**** Vorgegebener Text ****

Als ich letztens mal wieder mit dem Finger über meine Lieblings-Eisenbahnkarte fuhr, fragte ich mich: Wie viele Bahnstrecken gibt es eigentlich in Europa, auf denen man den Polarkreis überqueren kann? Ich kam auf fünf.* Eine in Norwegen sowie je zwei in Schweden und Finnland.

Außerdem fiel mir auf: Ich hatte das Privileg, alle nordischen Polarkreisbahnen bereits bereisen zu dürfen. Darum dachte ich mir, ich stelle sie euch in der ersten regulären Ausgabe der neuen Zugpost einmal vor.

*Plus eine in Russland, aber dort kann und will man aus offensichtlichen Gründen gerade nicht hin, darum lassen wir die außen vor.

1. Nordlandbahn, Norwegen

Norwegen ist wirklich nicht arm an tollen Bahnstrecken. Aber die Nordlandbahn ragt noch einmal heraus. Mit 729 Kilometern ist die Strecke von Trondheim nach Bodø nicht nur länger als alle anderen, sondern auch wilder und rauer.

Das fängt schon bei den Zügen an. Diese surren nicht elektrisch über das Gleis, sondern werden von einer wummernden Diesellok hinauf in den Norden gezogen. Etwa zehn Stunden brauchen sie für die gesamte Strecke, ein bisschen Ausdauer müsst ihr also mitbringen. Dafür ist der Fahrplan denkbar einfach: Pro Richtung gibt es einen Zug am Tag, dazu kommt ein Nachtzug.

****

[Zu erledigende Aufgaben]
A: Gib den Absatz aus dem Text über die Polarkreisbahnen, der mit „Das fängt schon bei den Zügen an“ beginnt, als kurze Liste wieder. Seine wichtigsten Angaben sollen dabei erhalten bleiben.
B: Schreibe den Text über die Polarkreisbahnen im Anschluss an seinen letzten Satz weiter.
Das anschließende Material stammt aus einer anderen Quelle.

**** Daten ****

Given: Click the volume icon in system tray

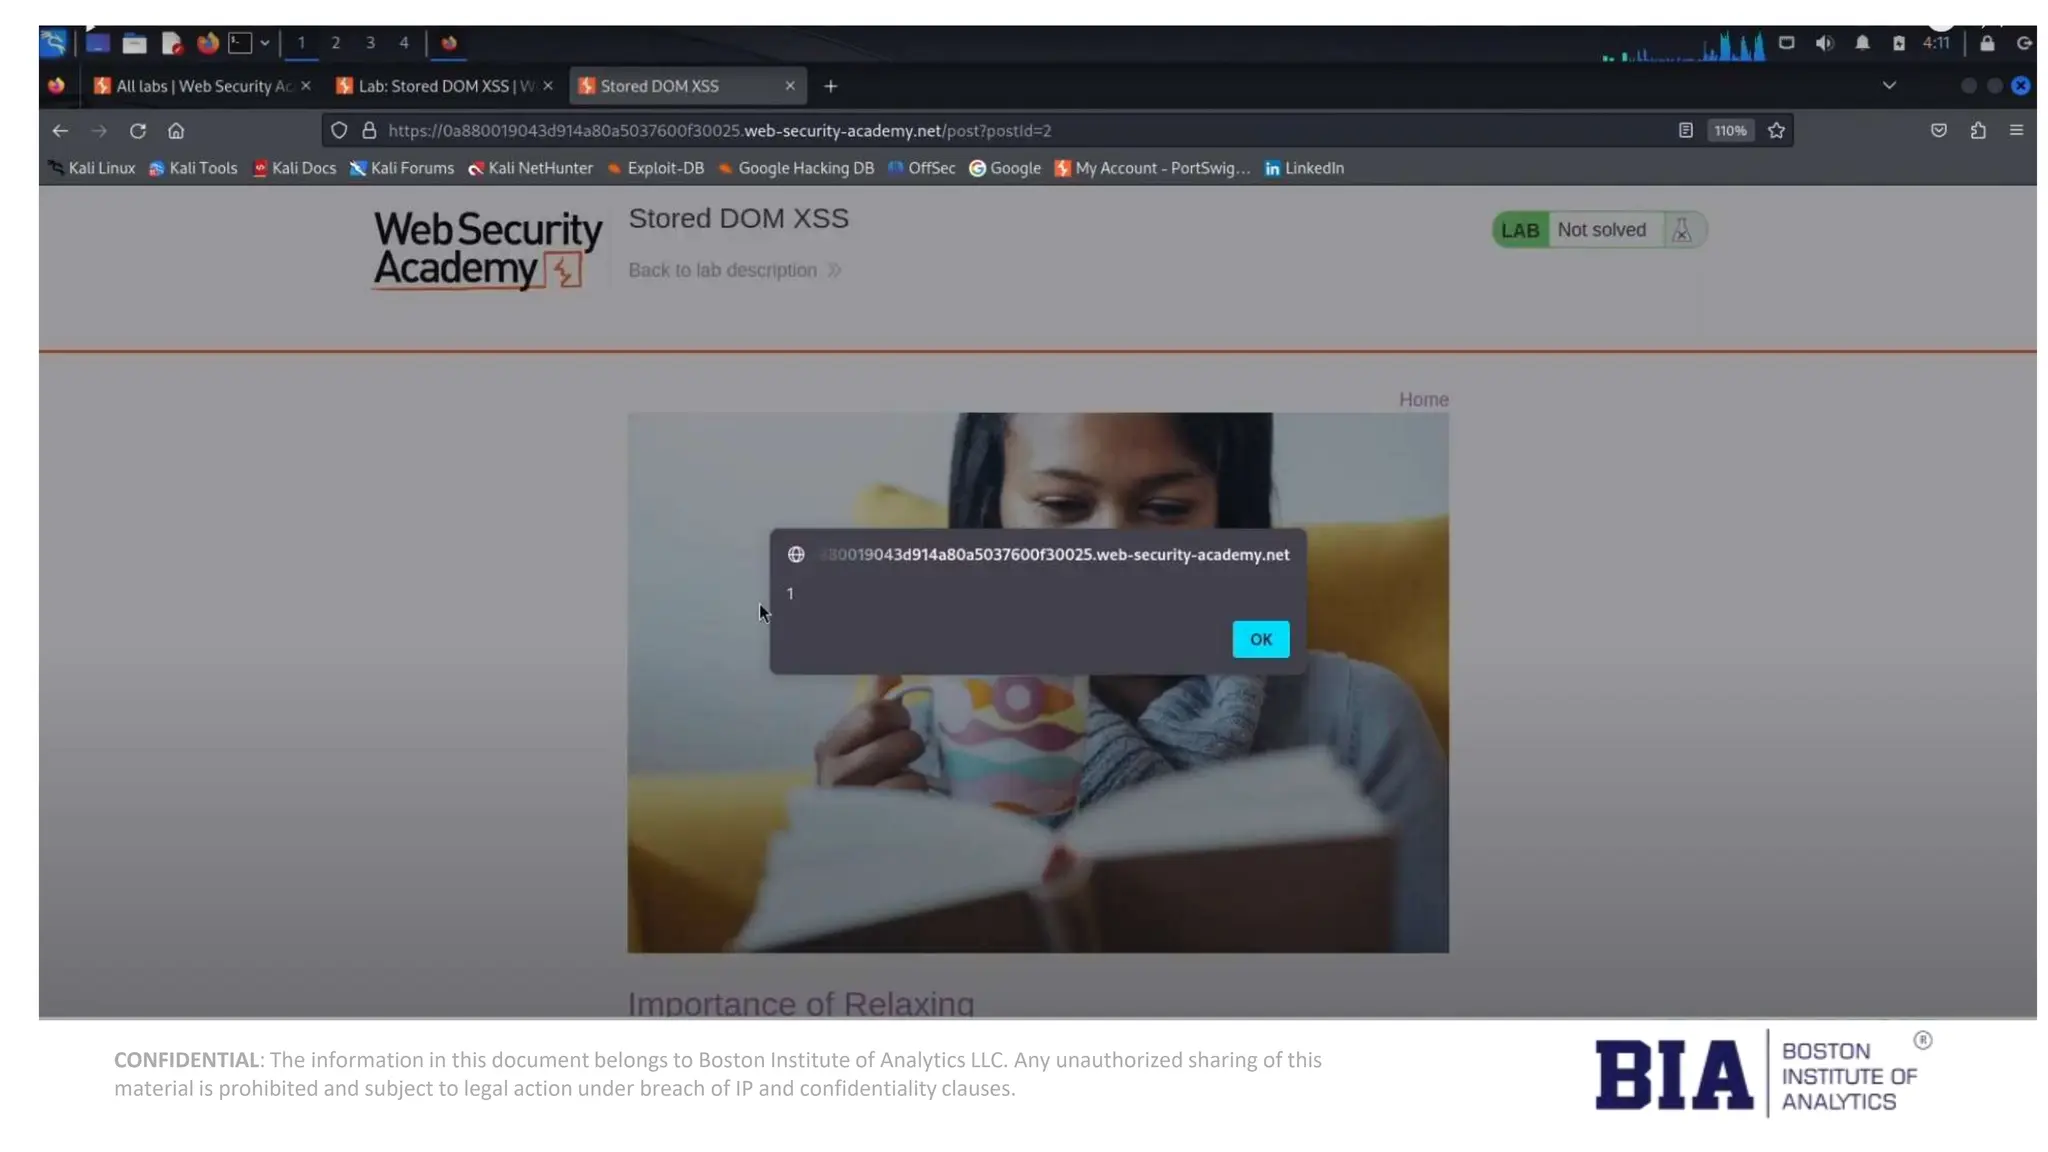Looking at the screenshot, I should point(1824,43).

****

[Ergebnisse der Aufgaben]
A:
- Die Züge fahren nicht elektrisch, sondern werden von einer Diesellok nach Norden gezogen.
- Für die gesamte Strecke brauchen sie etwa zehn Stunden.
- Pro Richtung fährt ein Zug am Tag, dazu kommt ein Nachtzug.

B:
Winterliche Szenerie auf der Nordlandbahn
Hier zeigt sich die Nordlandbahn noch ganz zahm

Von den bunten Speicherhäusern in Trondheim geht es zunächst durch das – für norwegische Verhältnisse – flache Trøndelag. Trügerisch ruhig funkeln Trondheimfjord und Snåsavatnet, Norwegens sechstgrößter See, vor sich hin.

Bald ändert sich die Szenerie. Wilde Flüsse und Bäche übernehmen das Kommando, sie graben sich tief in die immer steilere Landschaft. Schlängelnd folgt die Nordlandbahn ihren Lauf.

So geht es für einige Stunden dahin, ehe am Nachmittag dann der Höhepunkt wartet. Die Diesellok nimmt Anlauf auf das Saltfjell. Mit jedem Meter, den der Zug an Höhe gewinnt, wird die Landschaft karger. Wenn dann ein Laufband die Passage des Polarkreises verkündet, sind auch die letzten Sträucher verschwunden. Im Winter kann man hier oben leicht die Orientierung verlieren. Wohl nirgendwo in Europas Bahnnetz fühlt man sich der Arktis näher.

Kurz nach dem Polarkreis ist mit 680 Metern der Scheitelpunkt der Strecke passiert. Es geht hinab ans Nordmeer, wo der Zug auf den letzten Kilometern kurvenreich der Küstenlinie folgt. Wer mag, kann nach einer kurzen Stippvisite in Bodø mit dem Nachtzug direkt wieder zurückfahren.

Doch auch ein längerer Besuch in Europas Kulturhauptstadt 2024 lohnt sich. Bodø ist außerdem das südliche Tor zu den Lofoten, auf die es mit der Fähre geht. Auf den Lofoten selbst führen dann Busse zum Ziel. Zum Beispiel nach Narvik, wo die nächste Polarkreisbahn wartet.

Infos: Die Züge auf der Nordlandbahn werden von SJ Nord betreiben. Neben den Fernzügen Trondheim–Bodø gibt auf einzelnen Abschnitten Regionalverkehr. Fahrpläne und Tickets auf entur.no. Wer mit Interrail reist, braucht zwingend eine Platzreservierung.

2. Erzbahn, Schweden

Der Name ist treffend gewählt. Denn ohne das Eisenerz, das sie in den Gruben von Gällivare und Kiruna dem lappländischen Boden abringen, gäbe es die Erzbahn nicht. In endlos langen Güterzügen wird die Beute zum eisfreien Hafen von Narvik gebracht, und von dort in die weite Welt.

Personenverkehr ist da nur Beiwerk.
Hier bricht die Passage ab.